P.S. Obrazek na początku jest rezultatem próby wykorzystania ostatniego dnia ważności wersji próbnej Photoshopa:)

Komentarze

lotta7 pisze…
powodzenia, a ze bedzie o czym pisac, to juz Ci ja, bylo nie bylo germanistka, gwarantuje! sciskam moooocno i pozdrawiam, zyczac duzo szczescia!
martencja pisze…
No właśnie, ale Ty, jako germanistka, masz teoretyczne podstawy, żeby wysuwać tego typu stwierdzenia, ale ja...?

W każdym razie - dzięki!:)

M.
Zula pisze…
Ależ Cię nosi, Marto! Powodzenia!
Kuba pisze…
Nie zapominajmy, że w szerokim świecie Greifswald nie jest znany z powodu swojego niszowego uniwersytetu :) tylko jako siedziba stoczni jachtowej Hanse! Może się wkręcisz na matkę chrzestną jakiejś ładnej łódki ...
martencja pisze…
Patyś - no cóż zrobić, taki sobie zawód wybrałam, na dobre czy na złe:) [chociaż może "wybrałam" to za dużo powiedziane, po prostu do niczego innego się nie nadaję...:)]

Kuba - tak, po nic innego tu przecież nie przyjechałam!
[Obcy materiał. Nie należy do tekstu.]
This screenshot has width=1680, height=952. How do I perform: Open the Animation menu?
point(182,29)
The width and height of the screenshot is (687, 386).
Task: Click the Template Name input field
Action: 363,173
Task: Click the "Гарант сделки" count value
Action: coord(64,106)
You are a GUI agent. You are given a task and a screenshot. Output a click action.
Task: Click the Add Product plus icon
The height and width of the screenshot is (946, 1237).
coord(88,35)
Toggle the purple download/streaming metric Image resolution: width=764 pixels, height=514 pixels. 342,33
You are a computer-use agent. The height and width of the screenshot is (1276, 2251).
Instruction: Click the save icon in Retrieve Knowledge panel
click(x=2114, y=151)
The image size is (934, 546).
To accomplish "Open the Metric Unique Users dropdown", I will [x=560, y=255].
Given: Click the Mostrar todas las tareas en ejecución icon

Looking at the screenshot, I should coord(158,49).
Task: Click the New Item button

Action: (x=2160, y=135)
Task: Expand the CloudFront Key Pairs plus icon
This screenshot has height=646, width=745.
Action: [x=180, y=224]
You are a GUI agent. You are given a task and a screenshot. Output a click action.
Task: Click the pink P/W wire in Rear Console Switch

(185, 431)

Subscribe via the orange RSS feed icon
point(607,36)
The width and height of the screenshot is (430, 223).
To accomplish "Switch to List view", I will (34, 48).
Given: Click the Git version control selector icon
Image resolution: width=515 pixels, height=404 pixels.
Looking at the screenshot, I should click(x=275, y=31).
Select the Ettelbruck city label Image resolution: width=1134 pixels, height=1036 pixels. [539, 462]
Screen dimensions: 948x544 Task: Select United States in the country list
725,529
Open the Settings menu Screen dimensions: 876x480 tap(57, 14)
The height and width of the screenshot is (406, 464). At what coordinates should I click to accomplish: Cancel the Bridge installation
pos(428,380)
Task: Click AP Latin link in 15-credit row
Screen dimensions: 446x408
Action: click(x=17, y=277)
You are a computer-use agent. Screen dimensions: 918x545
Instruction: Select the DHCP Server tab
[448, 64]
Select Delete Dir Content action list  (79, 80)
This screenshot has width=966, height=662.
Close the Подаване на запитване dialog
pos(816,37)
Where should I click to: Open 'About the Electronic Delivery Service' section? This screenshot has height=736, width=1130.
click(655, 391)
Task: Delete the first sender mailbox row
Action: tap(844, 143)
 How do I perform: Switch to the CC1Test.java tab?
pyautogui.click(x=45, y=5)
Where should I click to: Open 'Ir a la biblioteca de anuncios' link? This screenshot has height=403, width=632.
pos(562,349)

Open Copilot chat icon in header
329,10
A w ogóle to zdajesz sobie sprawę, że nawet stali mieszkańcy Greifswaldu nie bardzo kojarzą, że jest tu stocznia jachtowa...?

M.
nystateofmind pisze…
Ple ple..Stocznia czy uniwersytet...:) Ja jeszcze niedawno nie wiedziałam, że Greifswald w ogóle istnieje;)
nystateofmind pisze…
Heh - sorki - zmieniłam nazwę konta na google;)To ja, Magda Z;)
martencja pisze…
No właśnie tak się zastanawiałam i miałam swoje podejrzenia:) Blog? No proszę, proszę, będziem obserwować:)

M.
Ja też się przeprowadzam i gdyby nie to, że pomoże w mi w tym TipTopTrans - Przeprowadzki to chyba nawet odłożyłabym to cale przedsięwzięcie. Robię to dlatego, że jestem pewna, iż firma zajmie się tym bardzo szybko i bez żadnych problemów. W końcu przewożenie wszystkich rzeczy z jednego w drugie miejsce to nie lada gratka.
Odważny krok, powodzenia.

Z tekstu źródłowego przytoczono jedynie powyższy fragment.